Government source said a reduction in the price of Russian gas depended on Ukraine ending cooperation on nuclear energy with a U.S. company.

The Ukrainian government’s attempts to secure a lower natural gas price from Russia took another turn this week after Russia said it may lend $5-6 billion to Ukraine to construct two nuclear reactors.

The move could strengthen the position in Ukraine of TVEL, a Russian company that has been the major supplier of nuclear fuel to Ukraine.

“We discussed co-operation on nuclear energy … A possibility is to lend $5-6 billion to construct the third and fourth reactors for the Khmelnytsky Nuclear Power Station,” Russian Prime Minister Vladimir Putin said after a meeting with Mykola Azarov, his Ukrainian counterpart, in Moscow on Apr. 10, Reuters reported. The two prime ministers also discussed lowering the price Ukraine pays for Russian gas, which is crucial to help the government balance the budget and would boost the key chemicals and steel industries.

The U.S. has praised Ukrainian President Viktor Yanukovych’s recent announcement in Washington that his country would get rid of all its stockpile of highly enriched uranium by 2012. But some are worried that Kyiv’s new leadership could win lower gas import prices by simultaneously derailing efforts to diversify away from Russian nuclear fuel supplies, foremost by cutting out future shipments from an American company. The Segodnya daily cited government sources as saying a reduction in gas price depended on Ukraine ending cooperation on nuclear energy with the U.S. company Westinghouse.

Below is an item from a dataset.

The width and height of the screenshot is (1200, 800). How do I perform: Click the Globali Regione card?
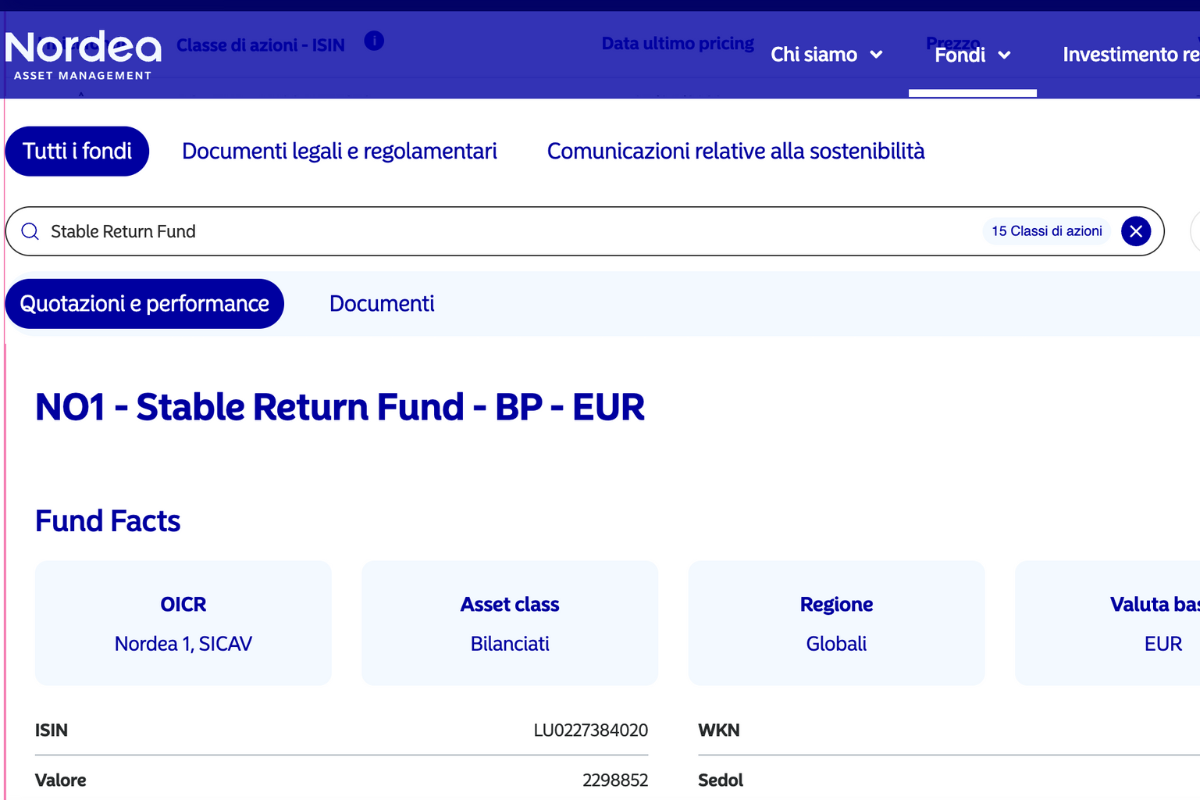coord(836,622)
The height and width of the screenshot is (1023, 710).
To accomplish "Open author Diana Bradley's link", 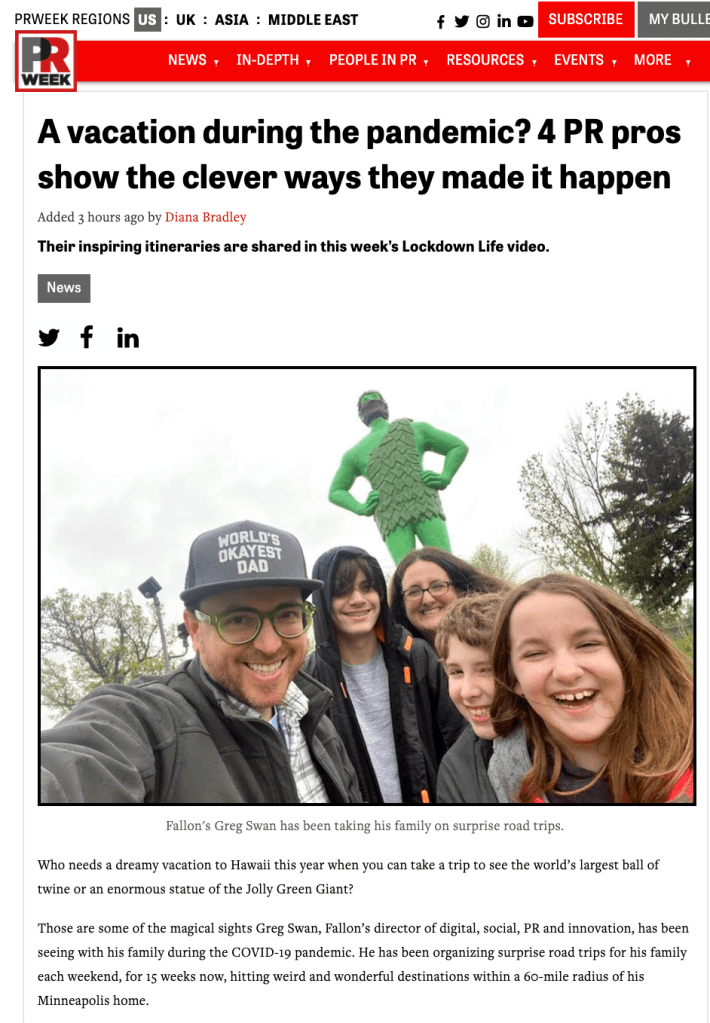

Nuclear fuel produced by Westinghouse was inserted into a nuclear power plant in Ukraine for the first time last week as part of a U.S. government-backed initiative to help Ukraine diversify its fuel supply. “The loading of such a significant volume of Western-fabricated nuclear assemblies into a Ukrainian nuclear power plant marks a significant milestone in the development of reliable and diverse international fuel supply efforts,” said Assistant Secretary for Nuclear Energy Warren Miller. “This milestone allows for further cooperation between the U.S. and Ukraine in civil nuclear energy.”